== DOCUMENT ==

▼▼▼

She reentered the U.S. in 2008 and was again arrested. This time, she sought relief from deportation under the U.N. Convention Against Torture. She argued that her appearance and transgender identity put her at high risk of physical and sexual violence in Mexico.

Following her initial deportation in 2007, Avendaño-Hernandez says four uniformed police officers abducted her after she passed through a roadside checkpoint in Oaxaca, Mexico, and drove her to an unknown location.

“And then they started to sexually abuse me. They raped me. And they told me, ‘You gonna say something about what we do to you, we’re going to kill your family.’ And they left me there after they abused me and beat me,” says Avendaño-Hernandez.

That experience prompted her to go back to California. When attempting to cross the border, she says uniformed Mexican soldiers stopped her group and singled her out for a sexual assault.

But those stories weren’t enough to sway the Board of Immigration Appeals to let her stay in the U.S.

▲▲▲

== REQUIREMENT ==
According to the deportation passage, under what agreement did Avendaño-Hernandez seek relief from deportation after her 2008 arrest? The material after the deportation passage has no part in this task.

== GIVEN ENTRIES ==
▼▼▼

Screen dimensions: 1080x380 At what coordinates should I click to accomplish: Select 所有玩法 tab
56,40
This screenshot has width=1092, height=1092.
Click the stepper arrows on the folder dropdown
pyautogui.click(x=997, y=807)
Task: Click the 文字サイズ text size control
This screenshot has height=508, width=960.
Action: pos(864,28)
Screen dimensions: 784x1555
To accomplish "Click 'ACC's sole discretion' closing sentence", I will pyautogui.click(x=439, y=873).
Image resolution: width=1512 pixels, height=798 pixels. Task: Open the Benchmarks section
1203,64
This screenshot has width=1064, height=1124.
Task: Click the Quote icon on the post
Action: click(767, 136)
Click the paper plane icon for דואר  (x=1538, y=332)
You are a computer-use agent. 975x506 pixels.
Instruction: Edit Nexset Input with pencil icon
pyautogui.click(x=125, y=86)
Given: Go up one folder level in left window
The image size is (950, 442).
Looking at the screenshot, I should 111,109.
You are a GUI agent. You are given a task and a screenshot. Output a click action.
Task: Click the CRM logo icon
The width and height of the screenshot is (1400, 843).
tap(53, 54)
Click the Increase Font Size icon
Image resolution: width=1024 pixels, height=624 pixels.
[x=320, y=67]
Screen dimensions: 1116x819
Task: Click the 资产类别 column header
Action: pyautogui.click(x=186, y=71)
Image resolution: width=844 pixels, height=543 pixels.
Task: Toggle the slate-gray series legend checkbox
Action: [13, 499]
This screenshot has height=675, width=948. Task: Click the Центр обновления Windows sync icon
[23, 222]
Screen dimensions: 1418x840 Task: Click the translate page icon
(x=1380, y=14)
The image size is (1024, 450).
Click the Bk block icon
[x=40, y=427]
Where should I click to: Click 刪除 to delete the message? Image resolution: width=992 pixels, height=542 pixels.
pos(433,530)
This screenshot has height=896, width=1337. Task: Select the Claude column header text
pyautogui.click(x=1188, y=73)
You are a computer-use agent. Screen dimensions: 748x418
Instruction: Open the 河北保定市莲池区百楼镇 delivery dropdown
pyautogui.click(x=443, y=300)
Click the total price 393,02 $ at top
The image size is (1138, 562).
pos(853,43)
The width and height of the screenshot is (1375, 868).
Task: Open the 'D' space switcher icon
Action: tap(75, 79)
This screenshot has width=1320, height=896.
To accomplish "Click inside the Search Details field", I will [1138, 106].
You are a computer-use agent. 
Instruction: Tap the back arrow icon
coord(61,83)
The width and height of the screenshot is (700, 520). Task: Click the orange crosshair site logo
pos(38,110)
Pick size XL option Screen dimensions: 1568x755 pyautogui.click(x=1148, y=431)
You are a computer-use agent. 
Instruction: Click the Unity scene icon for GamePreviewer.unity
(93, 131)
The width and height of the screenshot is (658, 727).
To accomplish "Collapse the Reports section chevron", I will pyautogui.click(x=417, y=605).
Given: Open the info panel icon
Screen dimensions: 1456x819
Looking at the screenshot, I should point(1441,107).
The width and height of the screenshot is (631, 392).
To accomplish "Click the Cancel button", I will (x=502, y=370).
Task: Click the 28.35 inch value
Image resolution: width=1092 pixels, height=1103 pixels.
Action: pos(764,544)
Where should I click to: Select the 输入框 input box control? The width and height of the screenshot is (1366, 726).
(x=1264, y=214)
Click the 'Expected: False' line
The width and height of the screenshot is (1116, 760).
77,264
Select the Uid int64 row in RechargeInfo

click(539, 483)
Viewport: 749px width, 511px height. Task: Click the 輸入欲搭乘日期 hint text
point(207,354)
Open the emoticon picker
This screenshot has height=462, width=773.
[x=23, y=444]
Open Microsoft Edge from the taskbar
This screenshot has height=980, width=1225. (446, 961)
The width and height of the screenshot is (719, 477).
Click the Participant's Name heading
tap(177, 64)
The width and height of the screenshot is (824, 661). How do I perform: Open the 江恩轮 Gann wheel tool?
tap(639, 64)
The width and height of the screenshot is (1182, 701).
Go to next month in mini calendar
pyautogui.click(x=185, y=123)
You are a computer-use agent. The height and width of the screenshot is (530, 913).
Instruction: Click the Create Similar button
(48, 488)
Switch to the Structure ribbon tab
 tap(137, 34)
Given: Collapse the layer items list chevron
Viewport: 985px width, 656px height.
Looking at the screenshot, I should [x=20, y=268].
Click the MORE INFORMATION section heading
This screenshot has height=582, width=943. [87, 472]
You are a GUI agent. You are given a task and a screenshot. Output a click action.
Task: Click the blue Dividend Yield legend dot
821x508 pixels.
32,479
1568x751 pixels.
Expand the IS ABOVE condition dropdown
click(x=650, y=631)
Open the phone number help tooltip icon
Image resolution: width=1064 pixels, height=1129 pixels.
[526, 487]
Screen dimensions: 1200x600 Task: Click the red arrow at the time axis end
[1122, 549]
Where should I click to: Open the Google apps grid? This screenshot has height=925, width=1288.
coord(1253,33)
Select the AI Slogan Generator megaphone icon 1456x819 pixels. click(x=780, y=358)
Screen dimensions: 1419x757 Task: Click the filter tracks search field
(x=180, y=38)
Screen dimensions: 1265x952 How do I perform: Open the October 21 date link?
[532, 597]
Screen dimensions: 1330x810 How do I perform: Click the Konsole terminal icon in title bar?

▲▲▲

== EXPECTED ANSWER ==
The U.N. Convention Against Torture.